• Date and time: Monday 24 November 2014, 5.00pm to 6.30pm
  • Location: The Treehouse, Berrick Saul building
  • Admission: is by free ticket only. Please book below.

Event details

Sociology, Centre for Women's Studies & Asia Research Group

Go (Weiqi in Chinese) is one of the most popular games in East Asia, with a steadily increasing fan base around the world. Like chess, Go is a logic game but it is much older, with written records mentioning the game that date back to the 4th century BC. As Chinese politics have changed over the last two millennia, so too has the imagery of the game. In Imperial times it was seen as a tool to seek religious enlightenment and was one of the four noble arts that were a requisite to becoming a cultured gentleman. During the Cultural Revolution it was a stigmatized emblem of the lasting effects of feudalism. Today, it marks the reemergence of cultured gentlemen as an idealized model of manhood. Weiqi thereby provides us with a better understanding of Chinese masculinity, nationalism, and class, as the PRC reconfigures its history and traditions to meet the future.

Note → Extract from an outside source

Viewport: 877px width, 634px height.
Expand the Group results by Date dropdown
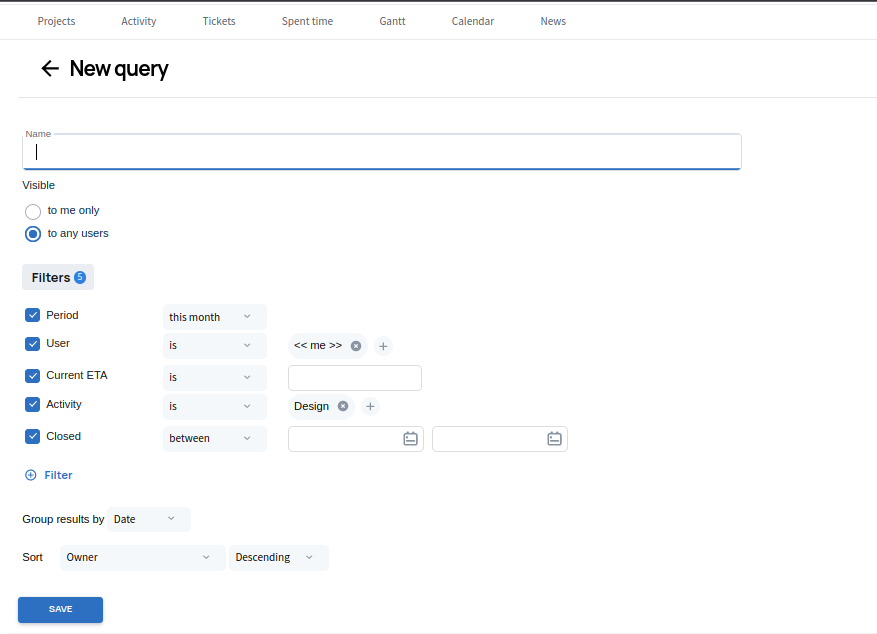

Anthropologist Marc L. Moskowitz explores the gendered meanings of the game in contemporary China. This includes fieldwork at children’s schools, university teams, and with retirement aged players at a park in Beijing. 

Biography: Marc L. Moskowitz is Associate Professor of Anthropology at the University of South Carolina. He is the author of several books, including Cries of Joys, Songs of Sorrow: Chinese Pop Music and Its Cultural Connotations.